On comprend que les enfants n’en peuvent plus d’attendre au Québec. Et pas les moindres, les plus vulnérables, les laisser pour compte, les traumatisés et les mal-traités en somme. Ce sont ceux qui ont le plus de besoins et de droits bafoués et qui en sont les plus grandes victimes. Au fil des ans et des différentes politiques des dernières années, la priorité enfance s’est progressivement effritée dans notre beau pays. Moins de ressources, moins de budget, coupures et ré-ingénéries ont pavé la route à un dangereux effritement des services à l’enfance.
La DPJ particulièrement y goute actuellement et elle sert injustement de bouc émissaire parce qu’elle n’a pas su évoluer ni s’adapter, ni même s’évaluer face à de nouvelles réalités. Elle a malheureusement préféré se cantonner dans sa propre interprétation de la Loi de la protection de la jeunesse pour maintenir ses acquis de seule responsable de la protection des enfants, en sachant fort bien qu’elle ne pouvait pas y arriver seule.
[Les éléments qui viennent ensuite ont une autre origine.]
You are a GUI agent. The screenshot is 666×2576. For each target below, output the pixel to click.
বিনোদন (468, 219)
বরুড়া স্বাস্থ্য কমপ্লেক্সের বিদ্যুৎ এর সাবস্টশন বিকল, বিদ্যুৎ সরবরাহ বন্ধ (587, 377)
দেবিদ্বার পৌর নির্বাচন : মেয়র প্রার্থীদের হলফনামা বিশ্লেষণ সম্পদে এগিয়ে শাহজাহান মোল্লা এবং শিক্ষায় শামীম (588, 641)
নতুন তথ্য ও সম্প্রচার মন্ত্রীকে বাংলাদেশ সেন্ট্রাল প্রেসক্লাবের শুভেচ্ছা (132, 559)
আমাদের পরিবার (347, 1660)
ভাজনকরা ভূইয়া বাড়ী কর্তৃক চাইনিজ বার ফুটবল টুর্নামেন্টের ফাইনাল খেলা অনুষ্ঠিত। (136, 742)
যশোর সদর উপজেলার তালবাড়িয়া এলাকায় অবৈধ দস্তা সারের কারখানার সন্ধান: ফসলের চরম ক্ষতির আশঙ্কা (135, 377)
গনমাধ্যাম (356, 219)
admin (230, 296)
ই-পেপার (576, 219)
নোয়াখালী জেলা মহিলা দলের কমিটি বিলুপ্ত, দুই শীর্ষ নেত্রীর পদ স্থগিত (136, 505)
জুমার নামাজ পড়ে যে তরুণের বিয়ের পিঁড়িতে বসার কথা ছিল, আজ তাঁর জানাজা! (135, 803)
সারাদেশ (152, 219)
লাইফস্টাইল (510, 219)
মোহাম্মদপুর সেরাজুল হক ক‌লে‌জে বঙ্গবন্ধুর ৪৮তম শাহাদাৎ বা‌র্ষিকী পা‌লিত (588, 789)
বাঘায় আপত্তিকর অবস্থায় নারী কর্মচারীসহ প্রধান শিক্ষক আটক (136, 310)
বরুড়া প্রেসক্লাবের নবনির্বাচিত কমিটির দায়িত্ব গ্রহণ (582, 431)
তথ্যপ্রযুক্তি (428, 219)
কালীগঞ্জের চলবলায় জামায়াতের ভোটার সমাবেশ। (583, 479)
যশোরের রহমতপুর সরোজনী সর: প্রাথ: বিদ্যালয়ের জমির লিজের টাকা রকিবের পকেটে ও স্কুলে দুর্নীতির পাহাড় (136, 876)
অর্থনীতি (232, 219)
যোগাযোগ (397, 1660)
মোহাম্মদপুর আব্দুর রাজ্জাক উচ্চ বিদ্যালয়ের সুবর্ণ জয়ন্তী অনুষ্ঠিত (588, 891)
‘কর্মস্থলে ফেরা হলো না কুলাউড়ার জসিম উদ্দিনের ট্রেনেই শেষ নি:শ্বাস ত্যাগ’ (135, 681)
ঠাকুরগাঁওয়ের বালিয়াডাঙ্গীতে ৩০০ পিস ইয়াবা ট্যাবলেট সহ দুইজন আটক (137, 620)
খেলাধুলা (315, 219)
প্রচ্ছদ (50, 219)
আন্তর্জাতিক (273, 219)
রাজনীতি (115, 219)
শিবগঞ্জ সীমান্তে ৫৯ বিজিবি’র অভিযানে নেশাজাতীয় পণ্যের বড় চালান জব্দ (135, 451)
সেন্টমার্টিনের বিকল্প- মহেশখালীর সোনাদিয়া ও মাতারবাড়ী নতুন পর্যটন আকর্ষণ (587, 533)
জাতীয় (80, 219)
Les gouvernements se sont succédés en se confortant dans leurs propres systèmes sans trop se poser de questions ni lever la main pour empêcher ses propres organismes de se confondre. C’est donc plutôt l’ensemble de l’oeuvre des services pour les enfants qu’il faut revoir, sans chercher de coupables. Nous le sommes tous un peu d’ailleurs. Ce n’est pas seulement le système de la protection qu’il faut changer mais aussi le système de santé et de services sociaux fort difficilement accessible, le système scolaire peu enclin à se positionner sur le sort des enfants en troubles complexes (ex: autisme) ou sur la qualité des écoles (eau plombée, ventilation inadéquate, moisissures ), le sytème judiciaire ignorant souvent l’importance de la Convention internationale relative aux droit des enfants fréquemment bafouée. Il faut croire que pour plusieurs, la priorité enfant n’en est pas une d’actualité, mise à part l’indignation passagère des failles des systèmes qu’on découvre quotidiennement dans les journaux.
On le savait pourtant et on appréhendait le conséquences de ce relâchement, c’était devenu de plus en plus évident. Or arrive la pandémie non attendu qu’on essayait bien naïvement d’ignorer au début. Les enfants épargnés au départ par la maladie durent tout de même se conformer à un confinement massif pour sauver les autres. S’ensuivit des conséquences sévères sur leur moral et leur santé physique et mentale auxquelles on n’était pas préparé à un moment où on avait bien d’autres chats à fouetter. Il a donc été décidé, sans le vouloir, que les enfants devraient endurer leur mal, se mettre sur pause et attendre encore une fois leur tour.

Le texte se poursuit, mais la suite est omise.